Fortunately, medical therapy for the inflammatory bowel diseases is highly effective. Medications generally work by reducing inflammation and by decreasing the immune response. Anti-inflammatory medications such as sulfasalazine and mesalamine are often used. Occasionally antibiotics are useful in Crohn’s disease, and may work by altering the bacterial composition of the colon. Corticosteroids are frequently used as short term treatment for flares, but have many possible negative effects, including insomnia, mood disorders, acne, weight gain, adrenal gland suppression, high blood pressure, and thinning of the bones (osteoporosis). In addition, many patients become “steroid-dependent”: unable to taper off of steroids without a rapid return of the symptoms of their disease. For such patients, more powerful medications are used to suppress the immune system’s abnormally vigorous response. These include the medications azathioprine, 6-mercaptopurine, and methotrexate. These medications have a variety of uncommon but important side effects. Azathioprine and 6-mercaptopurine may suppress the bone marrow, and thereby cause a low white blood cell or platelet count. Allergic reactions, including pancreatitis, may rarely occur. There is a very rare risk of lymphoma, a potentially fatal lymph node cancer. Methotrexate may cause liver damage, and liver function tests must be monitored. In addition, it may cause birth defects or abortion, and must not be used during pregnancy. As with any immune suppressing medications, infections, which rarely may be life-threatening, may occur.

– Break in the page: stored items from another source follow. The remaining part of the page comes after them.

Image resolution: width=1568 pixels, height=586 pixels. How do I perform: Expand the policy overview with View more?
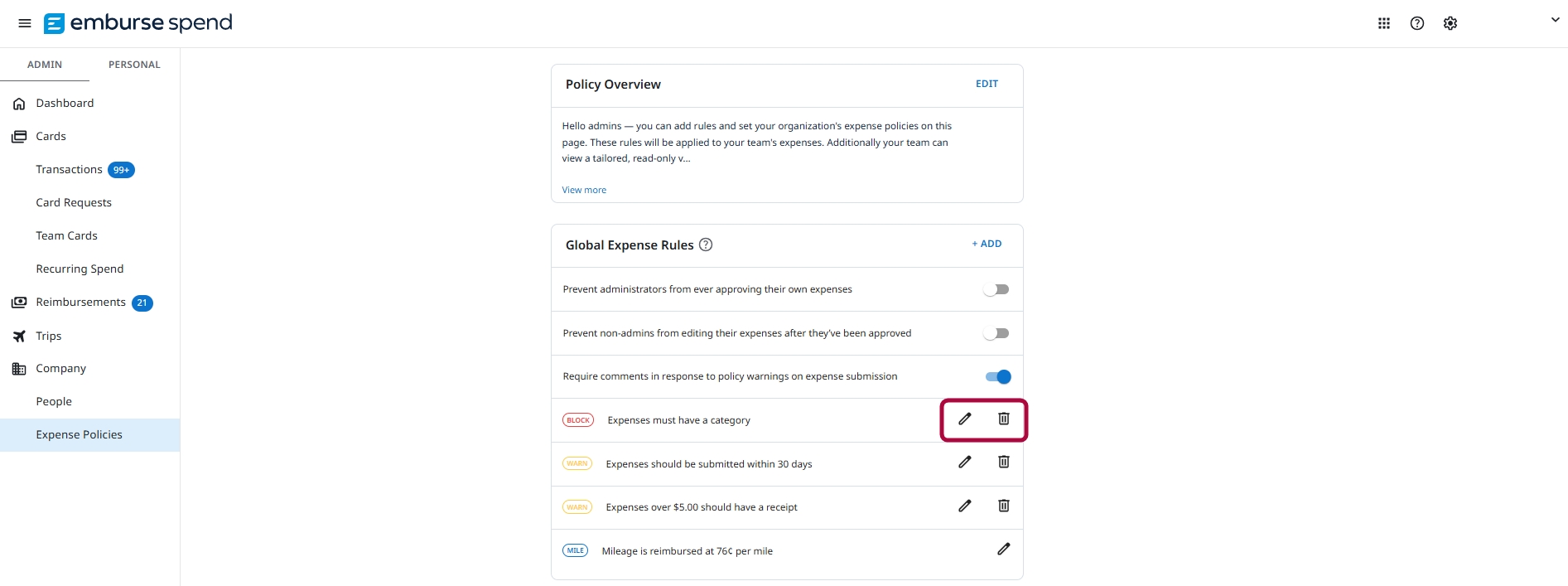584,190
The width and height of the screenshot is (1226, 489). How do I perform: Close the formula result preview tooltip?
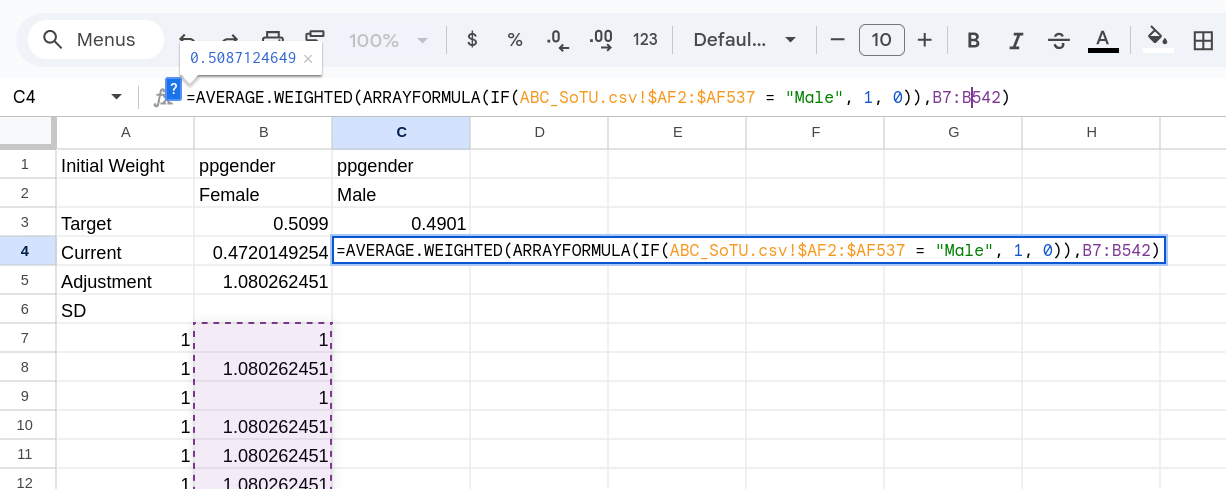tap(308, 59)
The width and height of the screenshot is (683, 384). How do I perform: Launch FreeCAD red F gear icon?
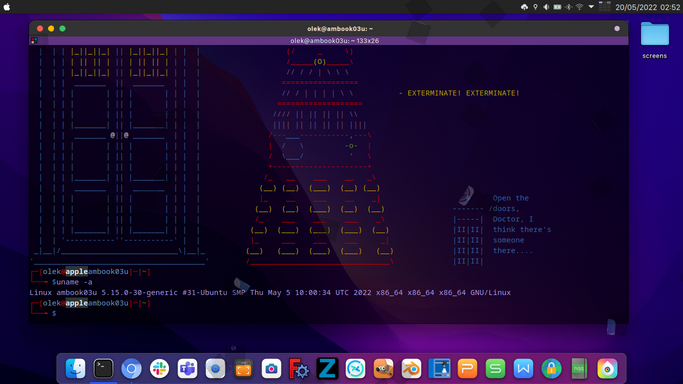click(x=299, y=369)
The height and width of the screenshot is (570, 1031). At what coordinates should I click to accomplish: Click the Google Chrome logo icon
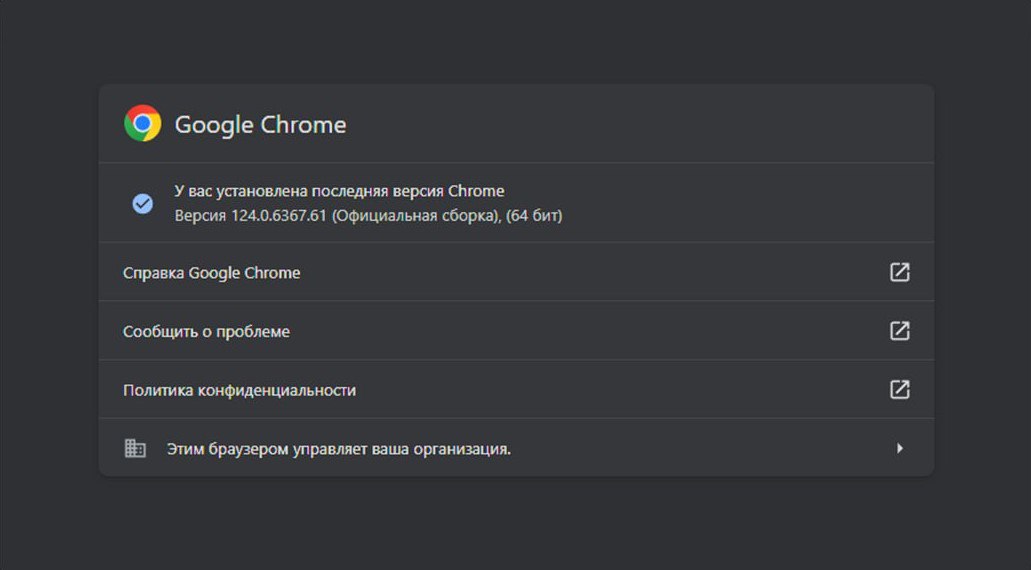coord(143,123)
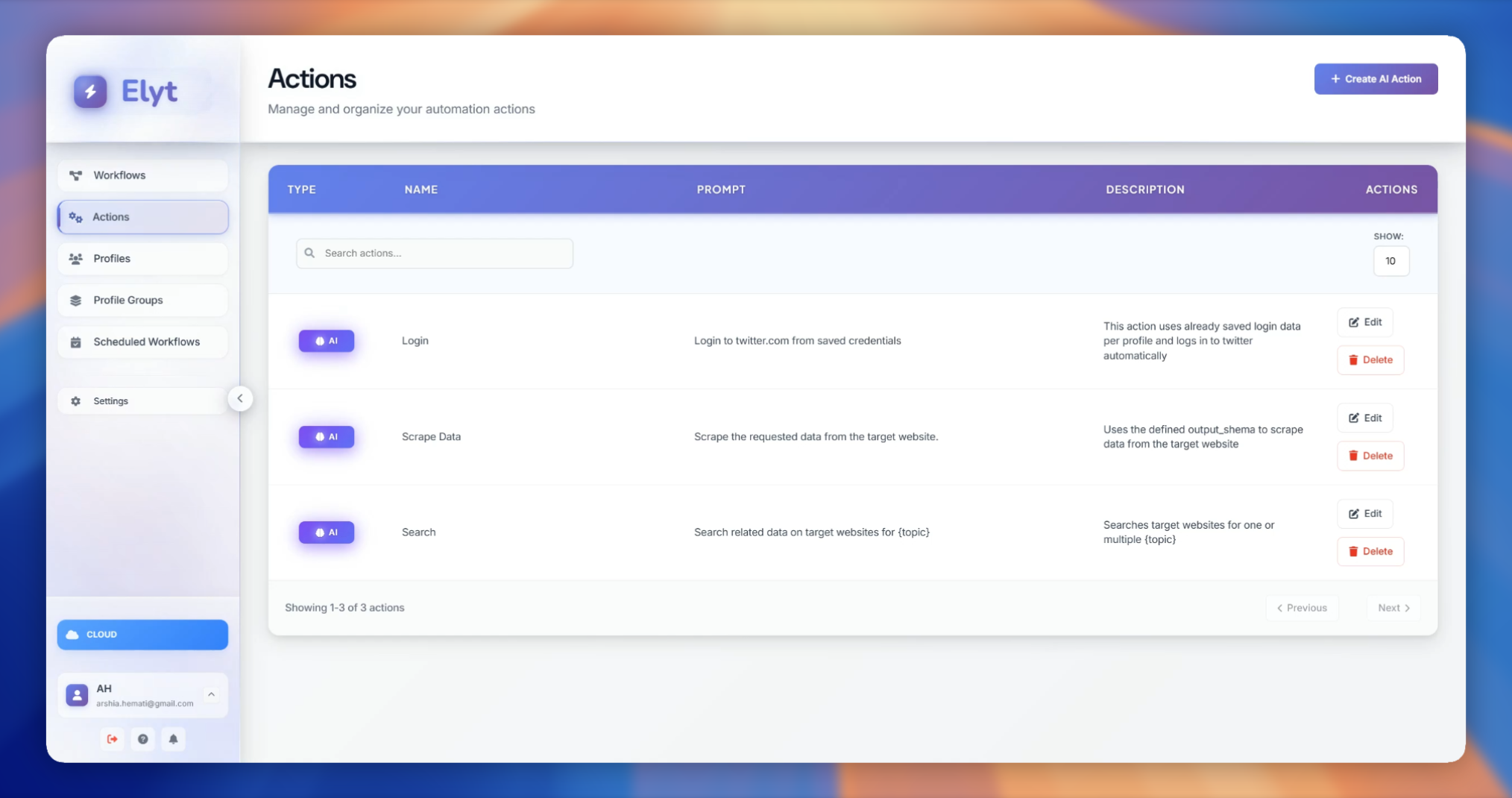
Task: Click the logout icon below the profile
Action: coord(112,739)
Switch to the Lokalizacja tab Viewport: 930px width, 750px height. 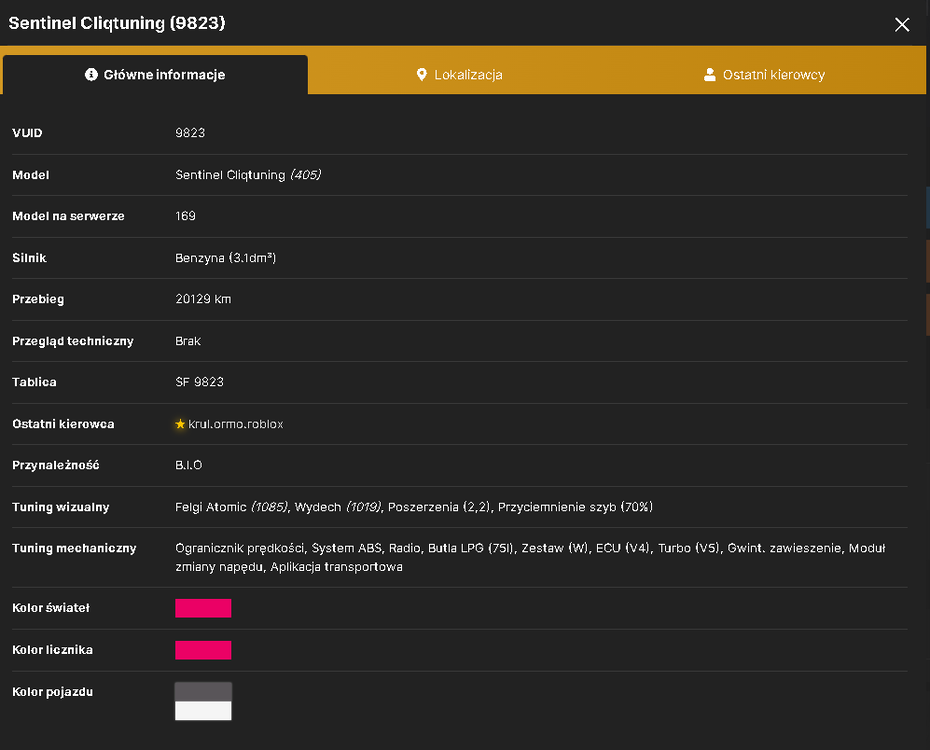click(x=460, y=75)
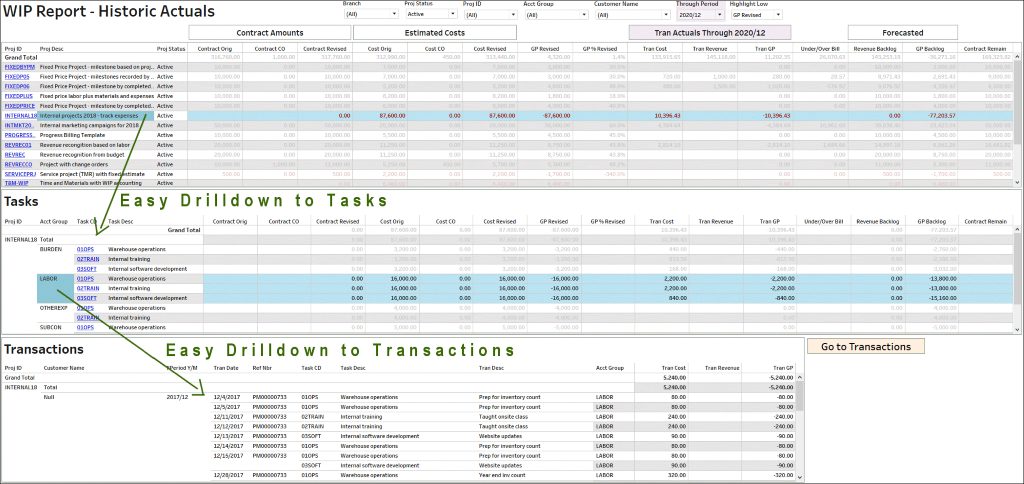
Task: Click the INTERNAL18 project ID link
Action: point(19,115)
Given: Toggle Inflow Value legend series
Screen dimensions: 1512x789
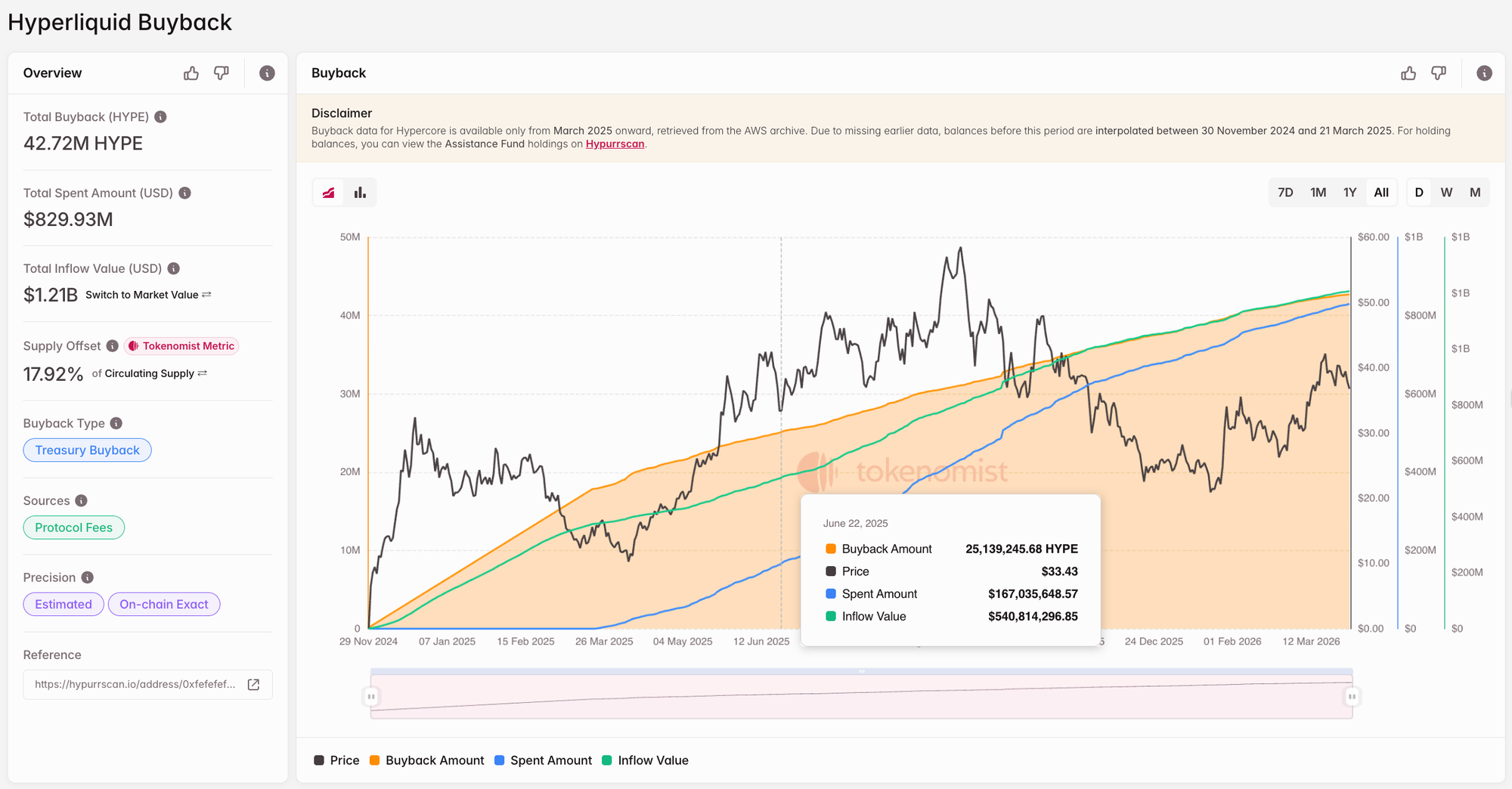Looking at the screenshot, I should coord(645,760).
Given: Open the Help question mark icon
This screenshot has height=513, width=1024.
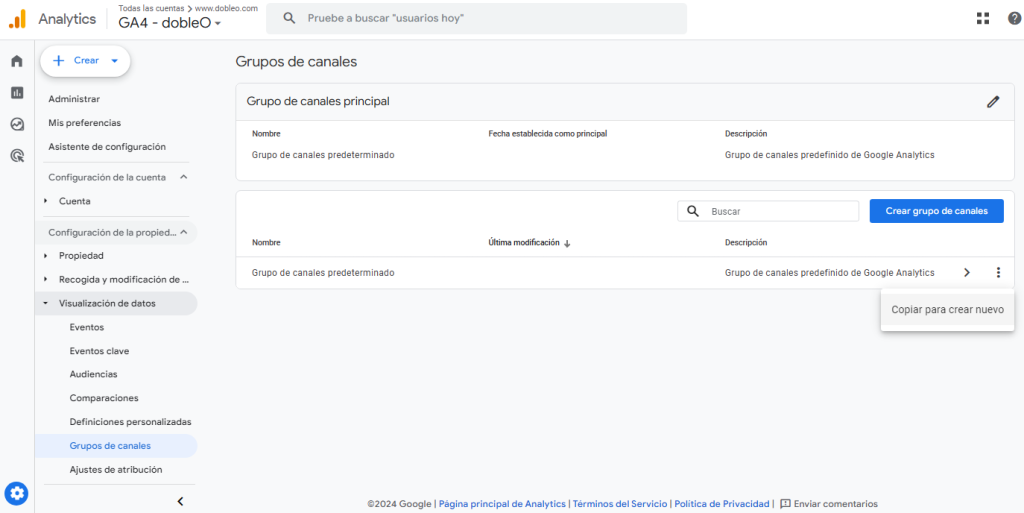Looking at the screenshot, I should coord(1011,18).
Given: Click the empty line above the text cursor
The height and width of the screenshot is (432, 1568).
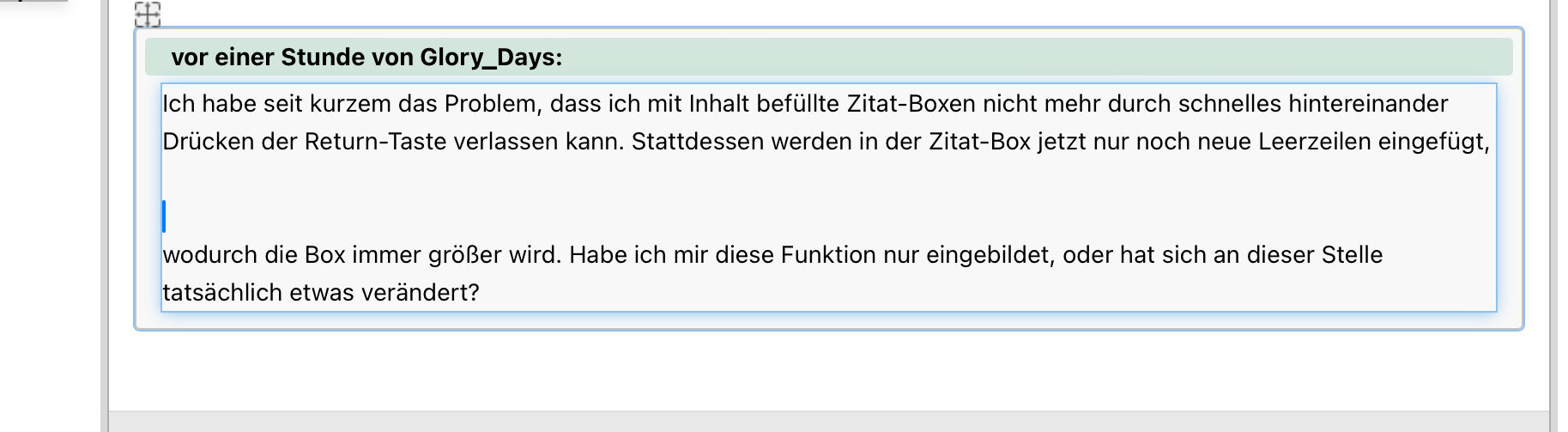Looking at the screenshot, I should [x=601, y=179].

More recently, a new class of agents—the anti-TNF antibodies—has been added to the IBD armamentarium. The anti-TNF antibodies can be effective even when the immune modulators have not produced a complete response. TNF, or tumor necrosis factor, is a protein that is produced by activated white blood cells involved in the immune response in a variety of immune mediated diseases, including Crohn’s disease, ulcerative colitis, psoriasis, and rheumatoid arthritis. In all of these conditions, the anti-TNF antibodies have been shown to be highly effective therapies. The anti-TNF antibodies that have been shown to be effective in Crohn’s disease include, inflixamab (Remicade), adalimumab (Humira), and certolizumab pegol (Cimzia). Infliximab has also been shown to be effective in ulcerative colitis. As with the immune modulators, anti-TNF antibodies have rare but potentially serious side effects, including infusion or injection reactions, infections (which may be life-threatening in rare cases), and very rarely, lymphoma or other cancers. Very rare cases of a demyelinating syndrome (such as multiple sclerosis, or MS) have occurred during treatment with anti-TNF antibodies, and therefore these agents should not be used by people who also have MS. Although this list of possible side effects is daunting, the benefits of treatment outweigh the risks in properly selected individuals.
Crohn’s disease and ulcerative colitis are serious and chronic diseases of the intestine. Although no cure exists, considerable progress is being made in understanding the causes and treatments of these conditions. Appropriate and expert medical attention can make a large difference in the health and well-being of individuals who suffer from IBD.